Ordinary Sunday 11, Year B
South Sydney Uniting Church
June 17, 2012

1 Samuel 15:34–16:13; 2 Corinthians 5:6–17; Mark 4:26–34

In the Event of Something Happening to Me’

“[W]e must not seek Christ’s presence in the dense reality of unbroken bread”, writes theologian G.P. Ambrose (The Theology of Louis-Marie Chauvet, 2012). It’s a concise and insightful comment. We can sometimes think of revelation as something like a perfect loaf of bread, as alluring as it is contained, steaming hot on the plate, straight from heaven’s oven. Apologies for the lumpish prose, but sometimes we think of revelation in terms of lumps – lumps of information, lumps of legal or moral “stuff”. There is another way to think of revelation, though.

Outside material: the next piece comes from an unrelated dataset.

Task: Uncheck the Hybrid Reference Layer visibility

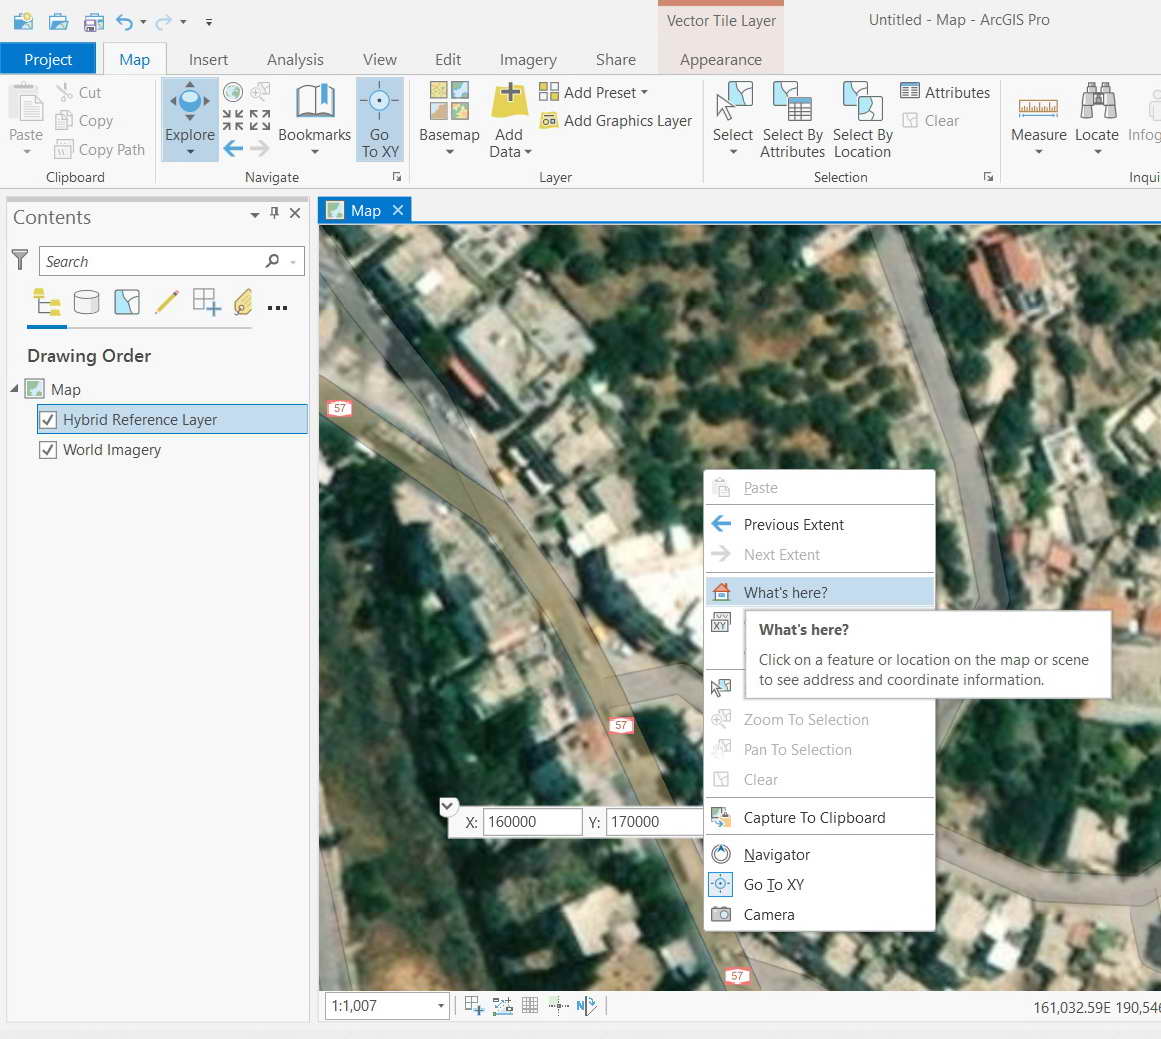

Revelation is a break with convention. Revelation interrupts. Revelation deconstructs. Revelation is the cross or crisis that calls us to account, to responsibility. Revelation, to paraphrase songwriter Leonard Cohen, is the crack-ing of everything – the crack-ing that lets the light in. Revelation is experienced as shock, as amazement, as movement, as conversion. In other words, revelation is an event. We must not seek Christ’s presence in the dense reality of unbroken bread, but in the event of bread broken and given. Christ be with you …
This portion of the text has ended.